● WHAT THE EXERCISE ASKS: Return an exact copy of the data, starting at its first line and ending at the line that contains "Task: Pin the 47 min route", minus any pictures.

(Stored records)
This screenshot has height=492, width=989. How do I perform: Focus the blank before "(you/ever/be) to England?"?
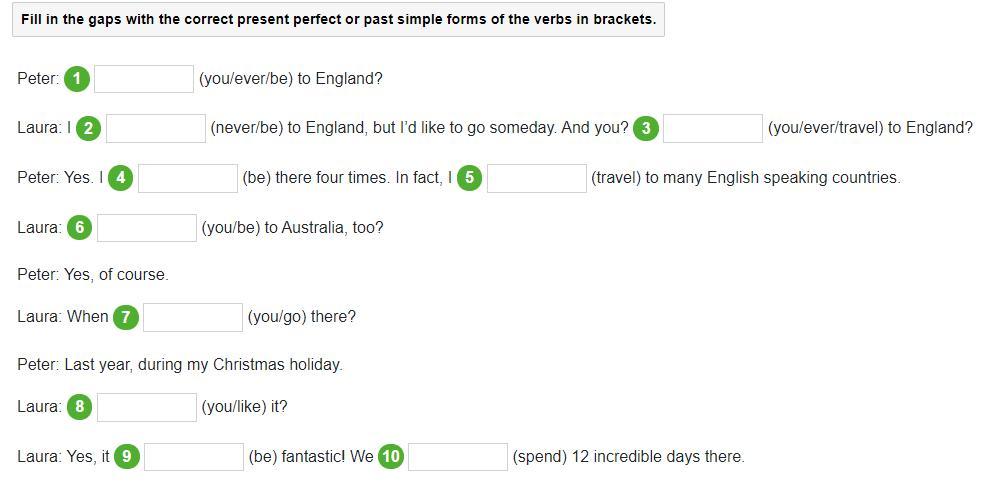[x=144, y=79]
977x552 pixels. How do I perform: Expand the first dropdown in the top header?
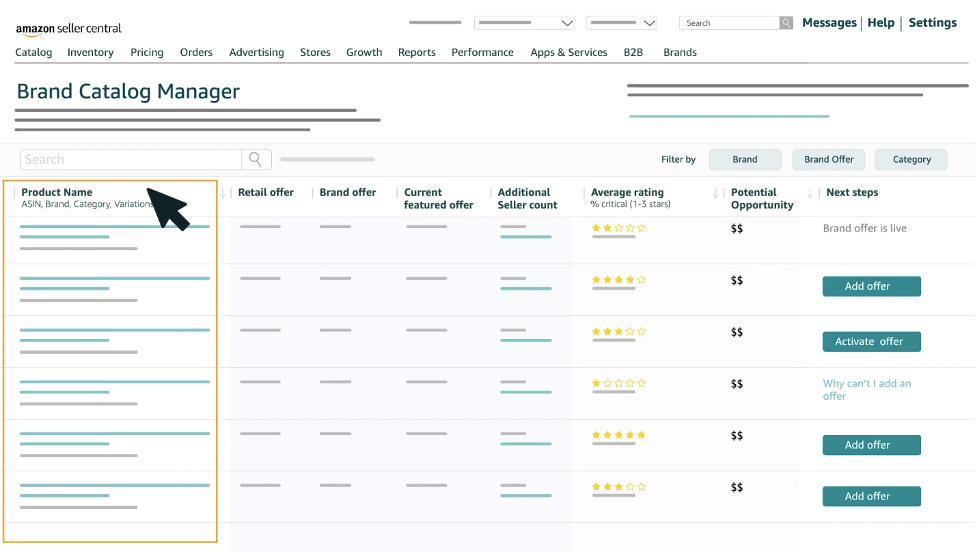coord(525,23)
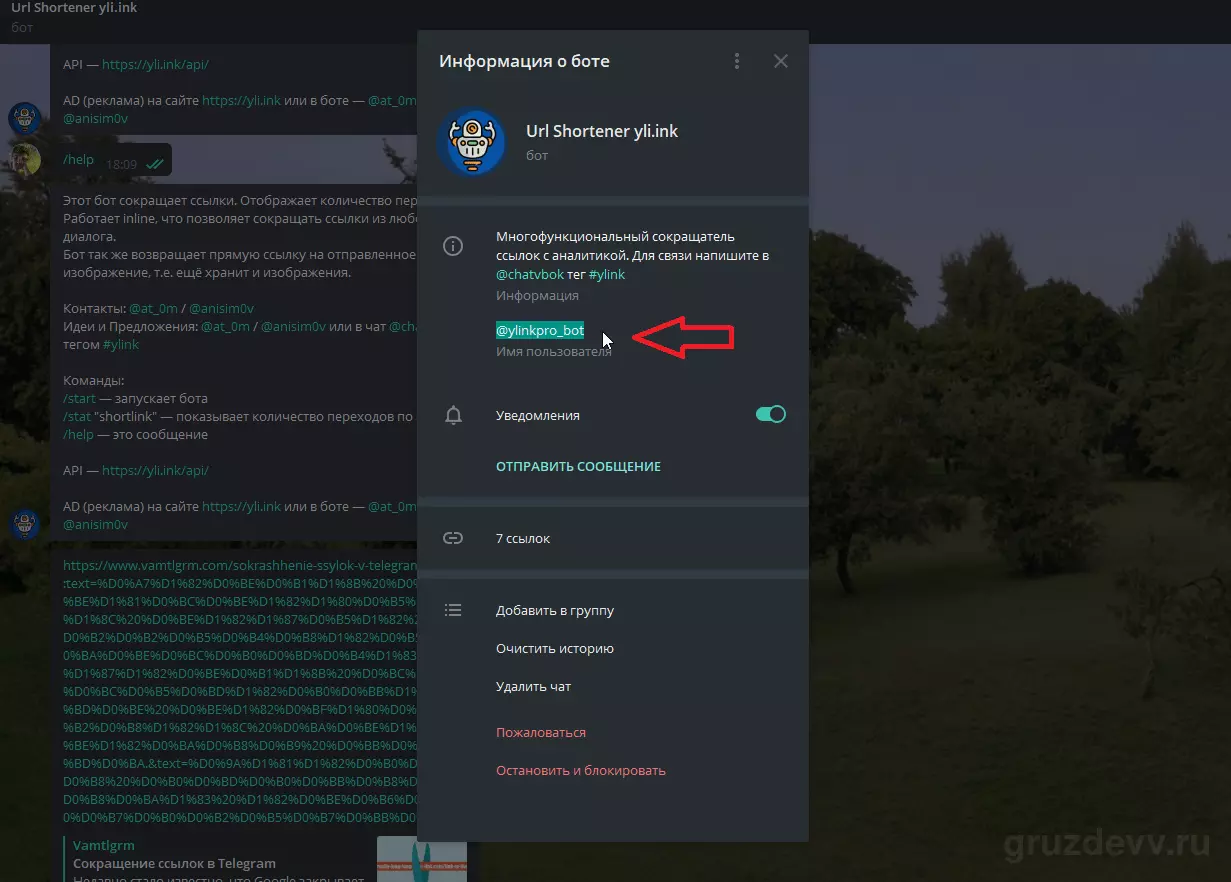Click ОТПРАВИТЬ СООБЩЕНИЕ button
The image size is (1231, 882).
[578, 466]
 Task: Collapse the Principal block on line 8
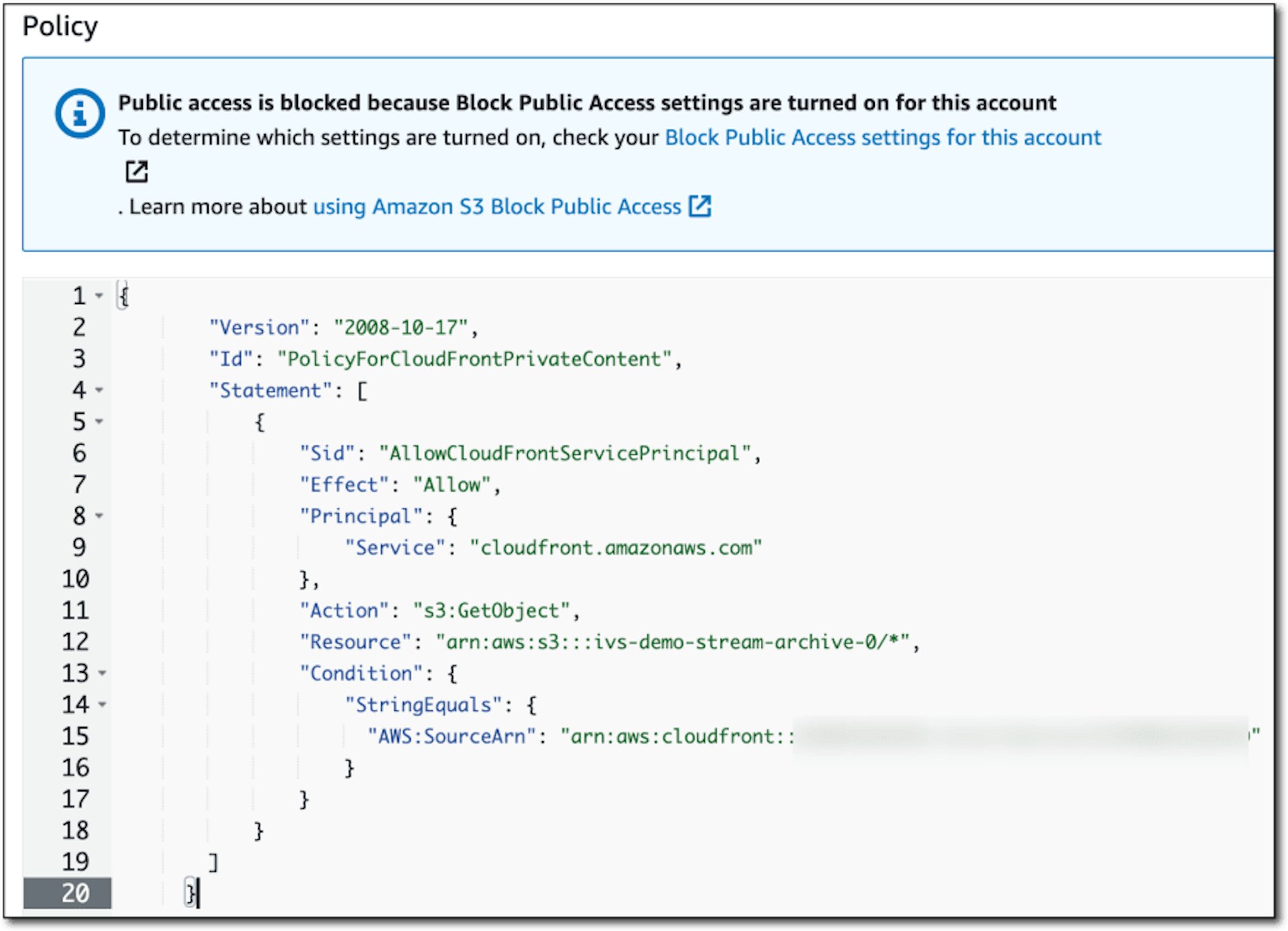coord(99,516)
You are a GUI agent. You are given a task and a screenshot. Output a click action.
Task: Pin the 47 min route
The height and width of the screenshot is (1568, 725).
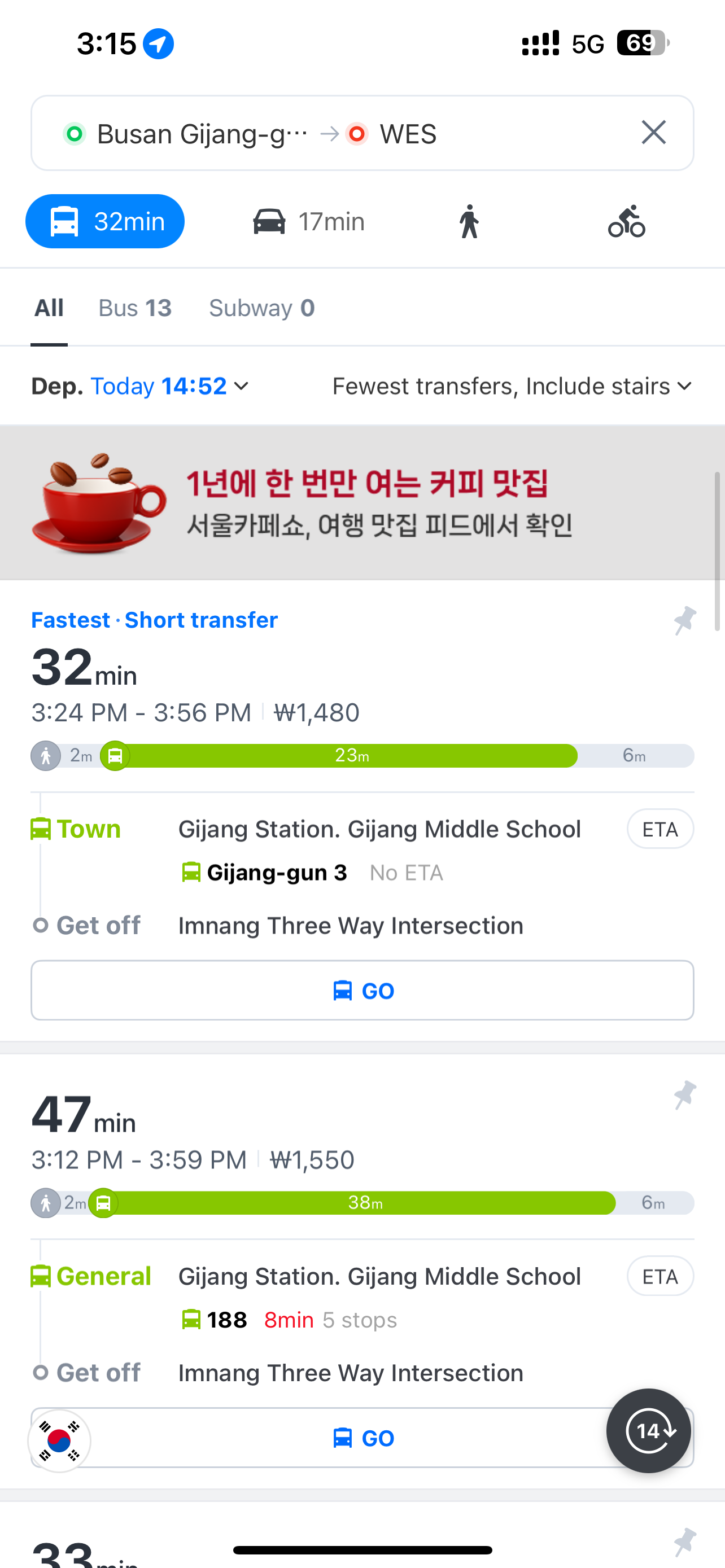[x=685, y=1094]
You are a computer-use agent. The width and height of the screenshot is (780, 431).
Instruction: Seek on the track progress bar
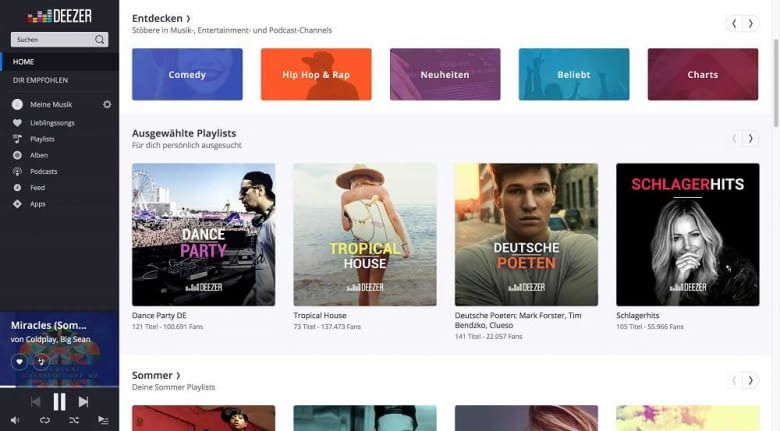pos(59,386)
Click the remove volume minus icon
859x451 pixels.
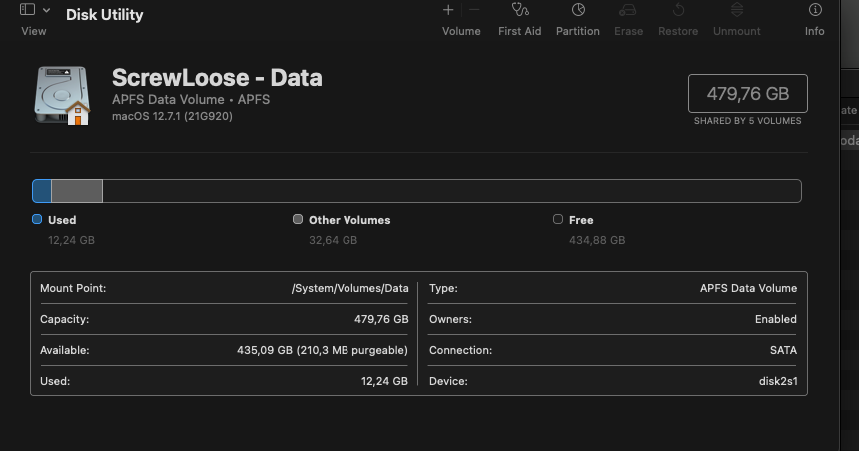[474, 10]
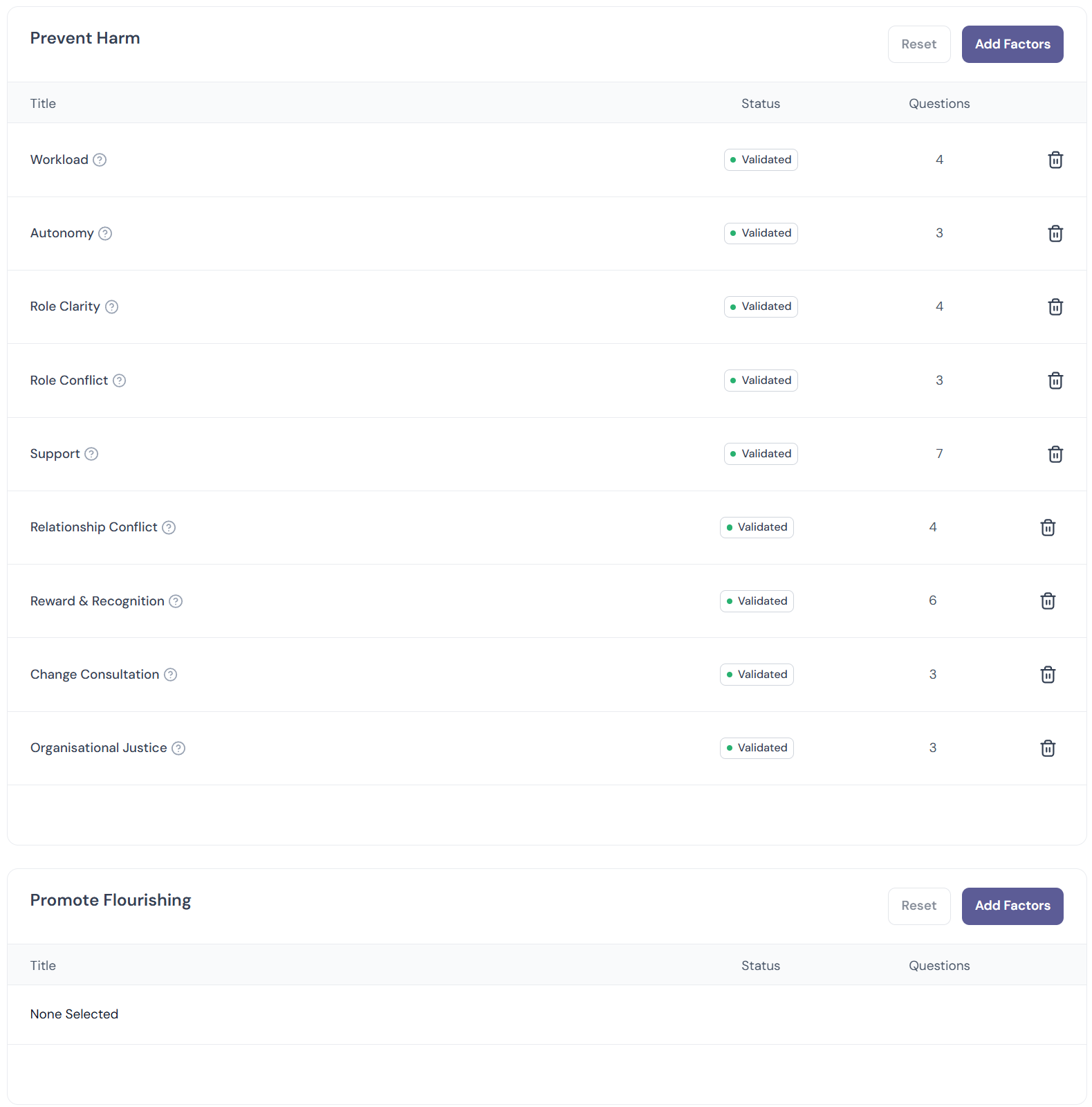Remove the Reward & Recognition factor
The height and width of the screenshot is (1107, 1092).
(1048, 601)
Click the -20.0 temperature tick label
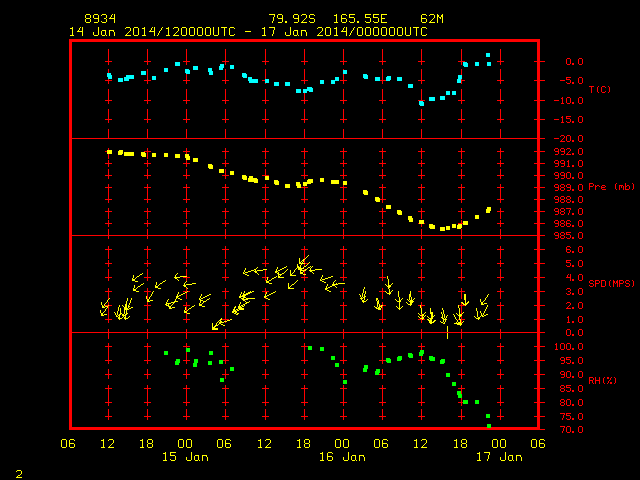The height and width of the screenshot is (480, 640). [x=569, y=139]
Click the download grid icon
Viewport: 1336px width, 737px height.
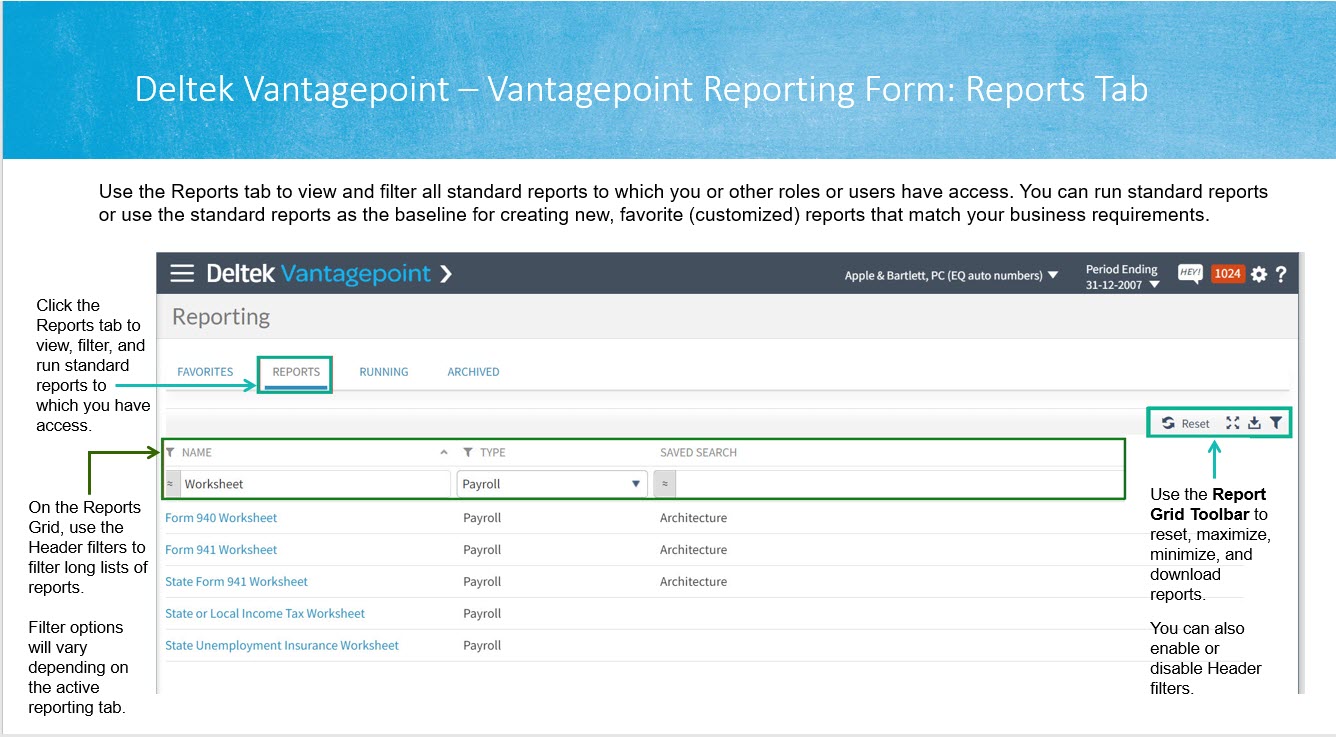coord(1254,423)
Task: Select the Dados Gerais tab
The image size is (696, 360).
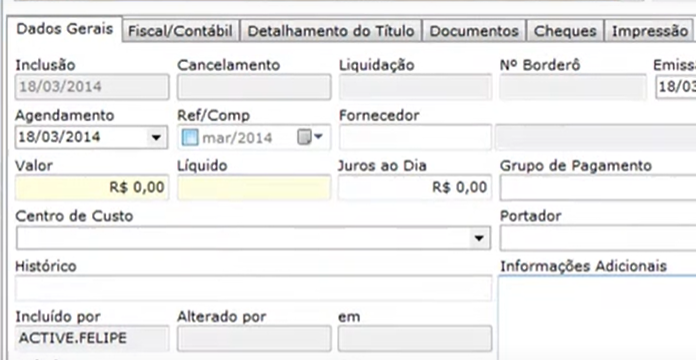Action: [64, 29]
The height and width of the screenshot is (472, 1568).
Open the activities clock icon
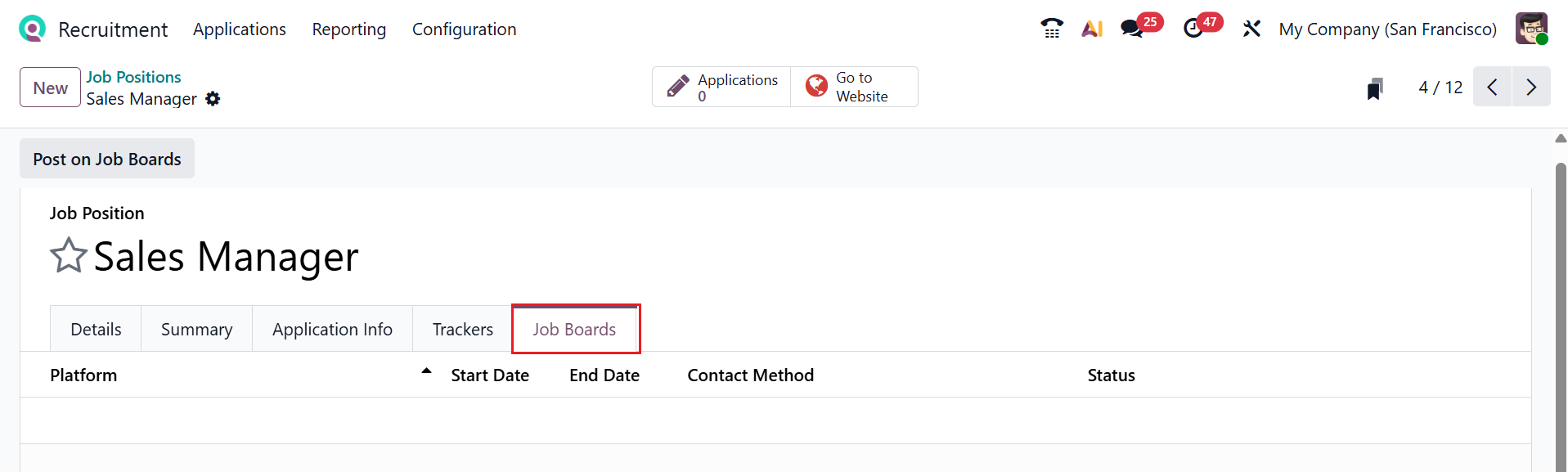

● RESPONSE TO THE TASK:
This screenshot has height=492, width=989. How do I perform: Focus the blank before "(you/ever/be) to England?"?
[x=144, y=79]
977x552 pixels. How do I perform: Expand the first dropdown in the top header?
coord(525,23)
Click ОТПРАВИТЬ СООБЩЕНИЕ button
The image size is (1231, 882).
[578, 466]
 Task: Collapse the Principal block on line 8
coord(99,516)
You are a GUI agent. You are given a task and a screenshot. Output a click action.
Task: Pin the 47 min route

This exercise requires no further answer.